Chennai: There was no major last minute rush of people to deposit the demonetised 500/1,000 rupee notes in their accounts but the cash crunch may continue, bankers said on Friday.

The central government had earlier announced December 30 would be the last day to deposit demonetised notes in banks. However, now people can deposit invalid currency with the Reserve Bank of India (RBI) until March 31, 2017.

The bankers said they may continue to manage the cash crunch at the present weekly withdrawal levels, but the situation may turn tough if the limits are greatly relaxed.

“We have not seen any last minute rush to deposit the demonetised 500/1,000 rupee notes today [Friday], the last day to deposit them with the banks,” C.V.R. Rajendran, Managing Director and CEO, Catholic Syrian Bank said.

“We have enough cash to issue our customers at the current weekly withdrawal ceiling limit of Rs24,000. Even if the limit is increased to Rs50,000 per week, we can manage,” he added.

Beyond that, however, Rajendran it would be tough to meet demand.

According to him, if RBI infuses additional cash of around Rs200,000 crore [Rs2 trillion] or Rs300,000 crore [Rs3 trillion], then the cash crunch would ease up.

Rajendran hoped things would settle down in the New Year.

Public sector bank officials told IANS that there was no major rush to deposit the invalid notes.

“However the liquidity situation has not improved to comfortable levels. We continue to ration cash with those who come to withdraw money,” a Canara Bank employee, who did not want to be named, told IANS.

“The cash crunch continues. Most of the ATMs are dry. If the government relaxes the withdrawal limit upwards from Rs24,000 per week, then the situation may turn tougher,” All India Bank Employees’ Association (AIBEA) General Secretary C. H. Venkatachalam told IANS.

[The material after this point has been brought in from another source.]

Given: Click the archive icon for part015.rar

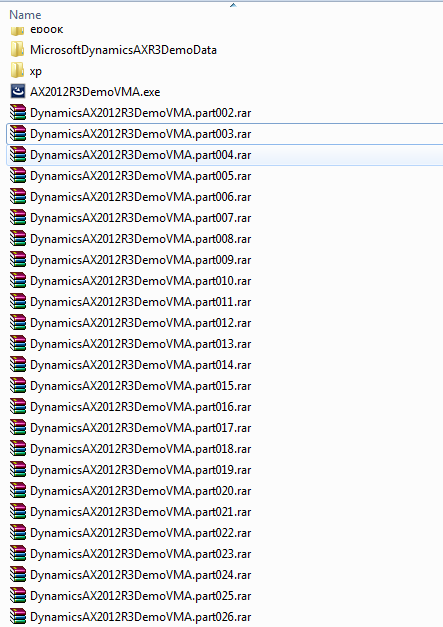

Modi and the ruling Bharatiya Janata Party (BJP) will learn if his risky gamble has paid off when Uttar Pradesh (UP) holds the first of several 2017 state elections, likely in February.

“UP elections will be the first real test to see how people have judged the policy,” said political analyst Devdan Chaudhuri, predicting that demonetisation will backfire for Modi at the ballot box.

“I cannot think that this will help BJP because the pain of [the] cash crunch is decimating the rural and the unorganised sectors. The repressed anger will come out soon. And the policy ... will cost BJP dearly,” he said.

Modi, who came to power in 2014 pledging to tackle so-called “black” or undeclared money, was forced onto the defensive as frustration grew at the slow introduction of new notes.

There has been anger in rural areas where farmers have been unable to sell crops while small traders have reported a huge drop in earnings owing to a lack of paper currency in the system.

While many local businesses have heeded Modi’s call to move towards a digital economy, some industries have ground to a halt and laid off staff, highlighting just how dependent India currently is on cash.

As the almost two-month window draws to a close, serpentine queues outside banks have subsided but a single Rs2,000 note is still all that most ATMs are able dispense to customers.

Indians have until March 31 to deposit old notes directly with the RBI but Friday is the last opportunity they have to do so at their local branch. After the March deadline there will be a minimum Rs10,000 penalty for holding old notes, Press Trust of India reported.

Analysts say the cash squeeze will seriously dent India’s economic growth in the short term.

A pause in business owing to a lack of cash is expected to hit both companies and their lenders, analysts say.

“The economic growth has taken a hit, business activity has been adversely impacted, so where are the customers for loans?” said Sunil Kumar Sinha, principal economist at India Ratings & Research, a unit of Fitch. “And now even though the cost of funds for banks is going down, they may not find enough borrowers for those funds.”

Ratings agency Fitch revised down its gross domestic product forecast for the fourth quarter of 2016 to 6.9 per cent from 7.4 per cent.

Economists expect the economy to benefit in the long term due to an increase in tax revenues but only once there is a plentiful supply of those elusive new notes in circulation.

“There will be course correction in the second quarter of 2018 once the economy is fully supplied with newer denominations,” Arun Singh, a senior economist at Dun and Bradstreet, said.

Many Indians insisted they didn’t mind the hours of queuing up if it forced the rich to pay taxes. Others said the government lost some goodwill by flip-flopping on deposit guidelines during the window.

Modi will seek to regain some of that goodwill when he makes a New Year’s Eve address to the nation on Saturday. He is expected to offer a slew of sops to India’s poor ahead of the UP election.